AARON NEVILLE – I KNOW I’VE BEEN CHANGED (2010): With a voice that’s axiomatically compared with winged messengers from God, Aaron Neville’s gospel records ought to form the cornerstone of his resume, right? Instead, the New Orleans singing legend’s two previous attempts felt too forced, like being dragged into church. Not this one. Neville, paired with producer Joe Henry (Elvis Costello; Rodney Crowell; Allen Toussaint, who adds a calling-card back-pew soul at the piano), offers 13 new recordings of timeless hymns on I Know I’ve Been Changed — but without the reverent formality that staggered earlier attempts.

AARON NEVILLE – BRING IT ON HOME: THE SOUL CLASSICS (2006): As a New Orleans legend directly affected by 2005’s devastating hurricane, Aaron Neville could have easily put forth an angry album full of dispair and no one would have begrudged him one bit. But when it came time for him to make his musical statement about the tragedy, Aaron didn’t send out a strong message for the failure of government or social injustice. Instead, like many of us, he sought solace in music that to him reminds of a happier time. Only instead of merely listening to this music, he recreated it. And for Neville, the source of that solace are the soul classics he’s cherished for many years.

SOMETHING ELSE! INTERVIEW: AARON NEVILLE: It’s hard to define Aaron Neville’s music. Even for Aaron Neville. Rhythm and blues? He nods. Soul? He nods. Gospel? Now more than ever. But country? Sure. He and his brothers do it all. In fact, Neville’s signature move is pure country: a falsetto, yodel-like tremolo. Even with the success that collaborations with Linda Ronstadt brought in the 1990s, he never stopped performing and recording with the Neville Brothers. “That’s the franchise,” he told me, moments before going on stage. For much of the 1970s and ’80s, Neville was better known for his work with those famous siblings, with whom he toured constantly. That despite an explosive entry into the pop charts with the late-1960s hit “Tell It Like It Is.” But his work with early country-rock star Ronstadt seemed to embolden Neville’s solo work. Not only did he find himself on the pop charts again with hits like “Don’t Know Much” and “Everybody Plays the Fool,” he even came to embrace those country leanings. In the early 1990s, he recorded “The Grand Tour,” written by George Jones. A CD released in 1994 then did the unthinkable: It debuted in the Top 10 on the pop, R&B and country charts. “All of it’s in there,” Neville says of his music.

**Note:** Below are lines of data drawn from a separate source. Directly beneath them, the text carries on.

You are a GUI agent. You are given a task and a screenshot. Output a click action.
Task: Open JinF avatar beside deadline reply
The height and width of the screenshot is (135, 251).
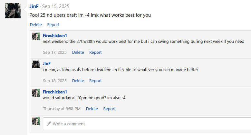coord(36,64)
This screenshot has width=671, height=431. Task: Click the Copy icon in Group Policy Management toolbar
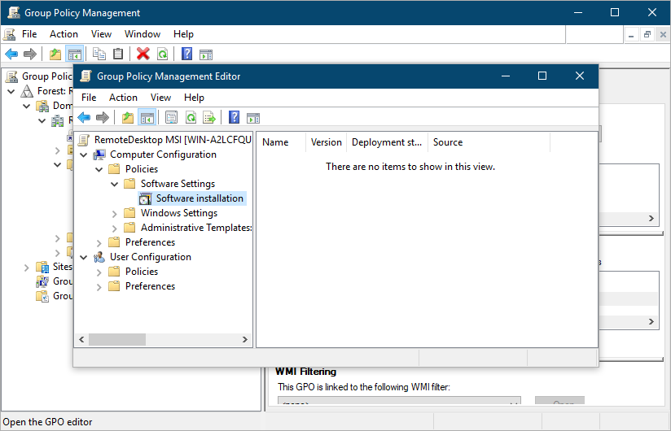coord(99,54)
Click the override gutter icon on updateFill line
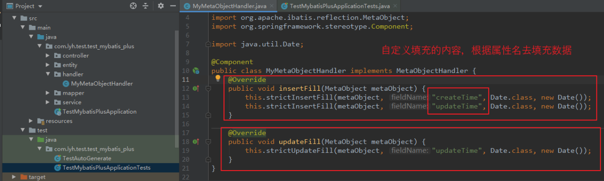The image size is (604, 181). click(x=196, y=142)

ONE TRACK MIND: AARON NEVILLE, “LOUISIANA 1927” (1991): In 1991, bolstered by the strength of the Neville Brothers’ Yellow Moon and also the success of his duets with Linda Ronstadt, Neville put out a solo record Warm Your Heart. It’s a good but not great album; however it kicks off marvelously with “Louisiana, 1927.” Being from New Orleans itself and having some savvy in picking tunes to cover, this choice makes a lot of sense. The string-heavy arrangements of the original are here, and a swelling chorus is added for further weight. As for Neville’s lead vocal, it needs no comment except to state that it’s his usual outstanding fare: They don’t call him “The Voice” for nothing.